The live music that accompanies the Douglas Morrison Theatre production of A Thurber Carnival is delightful. Veiled but visible in an onstage box with walls of sheer fabric, the musicians make Don Elliot's jazz score bubble and tumble like a cheerful stream between the fifteen sketches and monologues that comprise the show. Drummer Eric Garcia has a particularly nice hand on the brushes in the transition between a cheerful number and a more noirish one early in the first act, and Derek Brooker's guitar leads with generous assurance.
It's fortunate that the music is so good, because it eases the excessively long transitions between sketches, and smoothes the jagged edges of an amateur cast doing its best with material that is often too subtle for its skills. James Thurber may be one of this country's great humorists, but his martini-dry wit comes through unevenly in this two-hour "revue for people who can't sing," which contains such time-honored bits as "The Night the Bed Fell" and an abridged version of "The Secret Life of Walter Mitty."
The humorist himself didn't think he was very good at writing plays. In a piece that appears in the compilation Collecting Himself, Thurber lamented his difficulty creating interesting characters: "My plays are always over at the end of the first act. There is never any reason in the world any of the characters should ever see each other again." So after writing "The Male Animal," instead of writing another play, Thurber built A Thurber Carnival from things he had lying around the house.

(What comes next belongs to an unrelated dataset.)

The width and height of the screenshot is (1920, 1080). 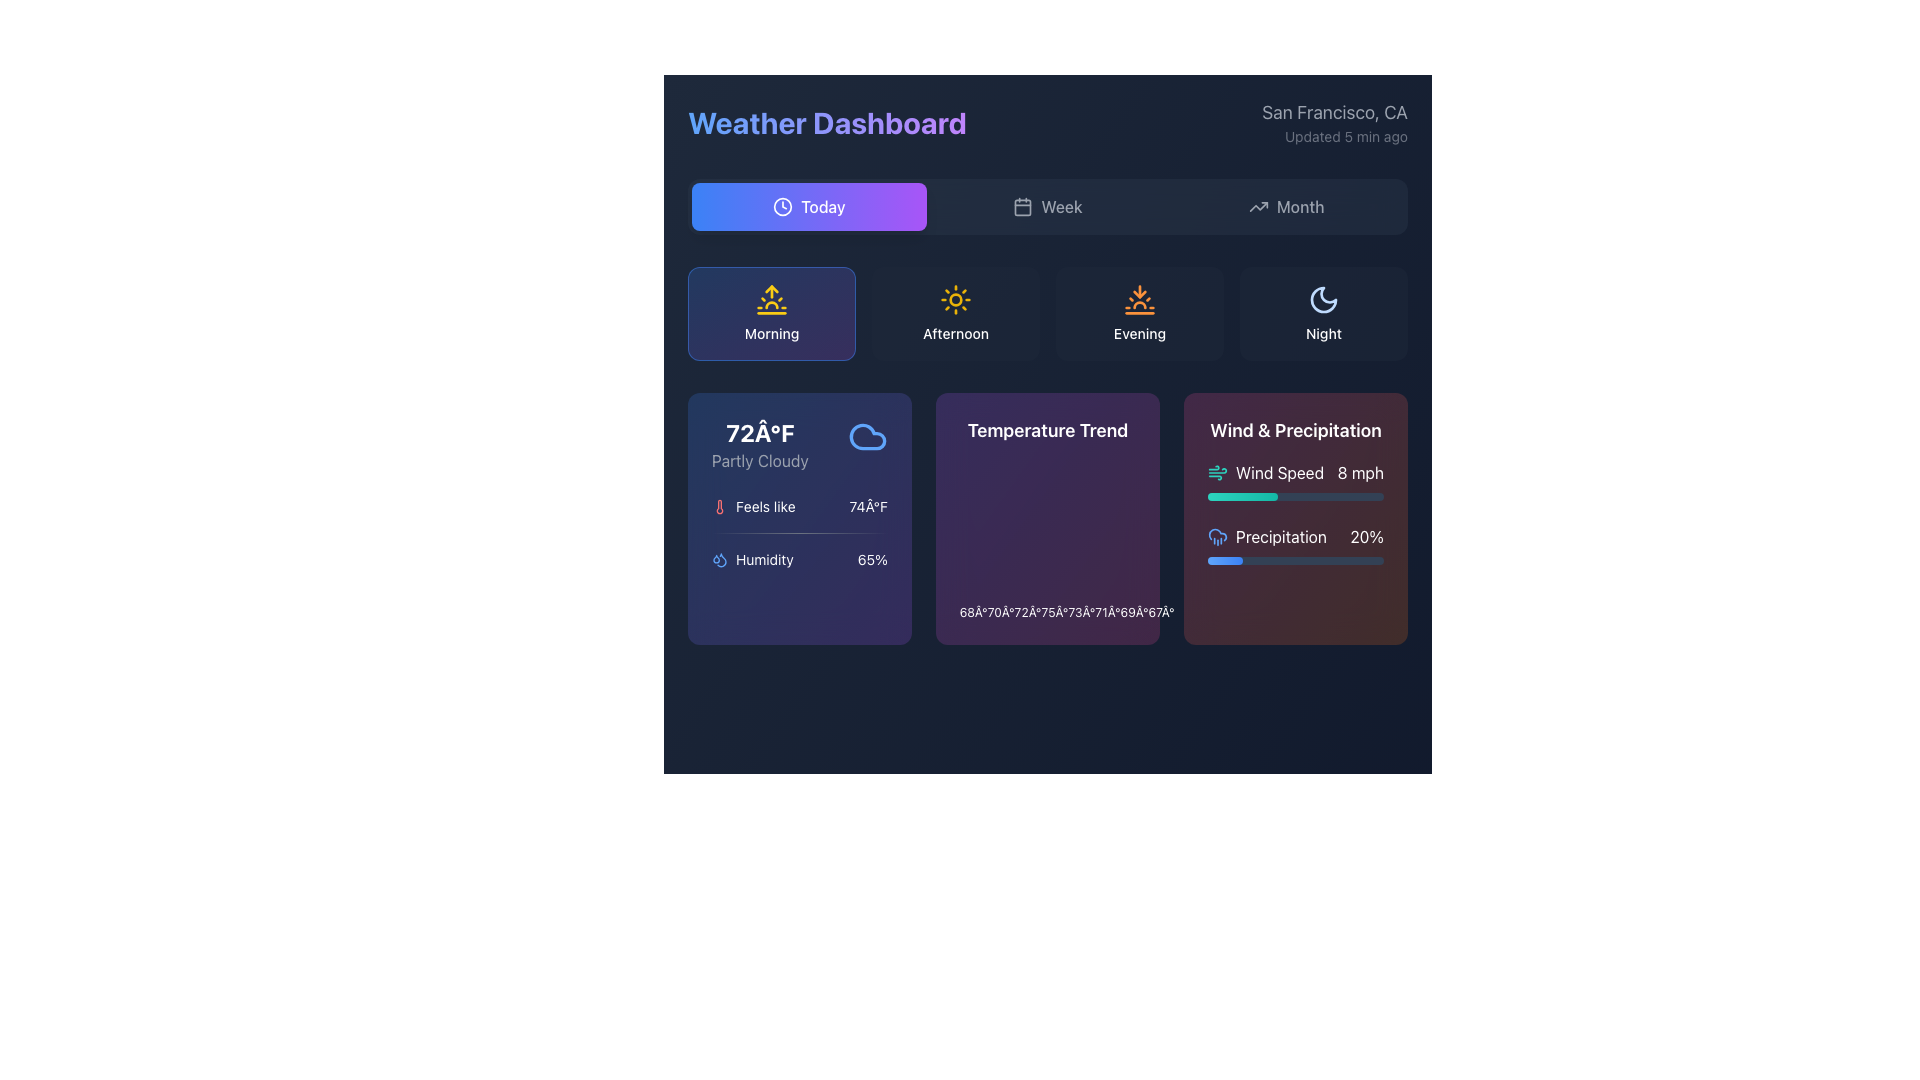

It should have been a slam dunk for director SRCarnefix and his cast. The show's bits don't require much in the way of character development, Shakespearean memory tricks, or complex blocking. SRCarnefix is first and foremost a set and lighting designer and jazz musician, and the visual and sonic elements of this show are solid. Projections of Thurber's own drawings merge with real furniture cleverly painted to look like line drawings. John Lewis' costumes, all beiges and grays with touches of accent color, subtly suggest Thurber's era without being dated. But after a few charming ultra-short modern fables involving wolves and unicorns, the show doesn't jell, and there are long stretches made longer by being painfully unfunny.
One offender is "Gentleman Shoppers," where two men drunkenly stumble into a ladies' clothing boutique to do their Christmas shopping and refuse to leave. The sketch has barely begun before the audience (and very possibly the actors) realize that it's just not going to work, and there's nothing to do but ride it out. Between the dated take-a-letter-Maria nature of the material, an unclear transition by the store manager, and the inability of the actors to convincingly play drunkenness (a real challenge for actors that plagues more than one sketch here), this piece takes all the energy and goodwill generated by the lightly played ones that precede it and plows it into the ground.
Thurber once complained: "I have most resented the application to what I write of such adjectives as 'mild,' 'gentle,' 'pixie,' and 'zany.' Having tried for four decades to make some social comment, it is something less than reassuring to discover what a jittery America wants is the boppo laugh or nothing." Some of the actors here get this, and deliver their lines with understated grace (the elegant Maureen Broome in everything, Mike Nebeker as the Doctor in "The Pet Department," Larry Appleton as Thurber himself). Others play their parts as though this were meant to be broad slapstick, which it isn't.
The show is rich with funny lines -- The "Word Dance" sections that bookend the sketches give us bons mots such as "He's having all his books translated into French. They lose something in the original." They also abound in funny images (a fish with ears, a mermaid whose greatest desire is to sit in a chair). In that sense, it's a good introduction to Thurber's work. But the impatient might find a trip to the library for his nontheatrical work more productive, if less visually and musically gratifying.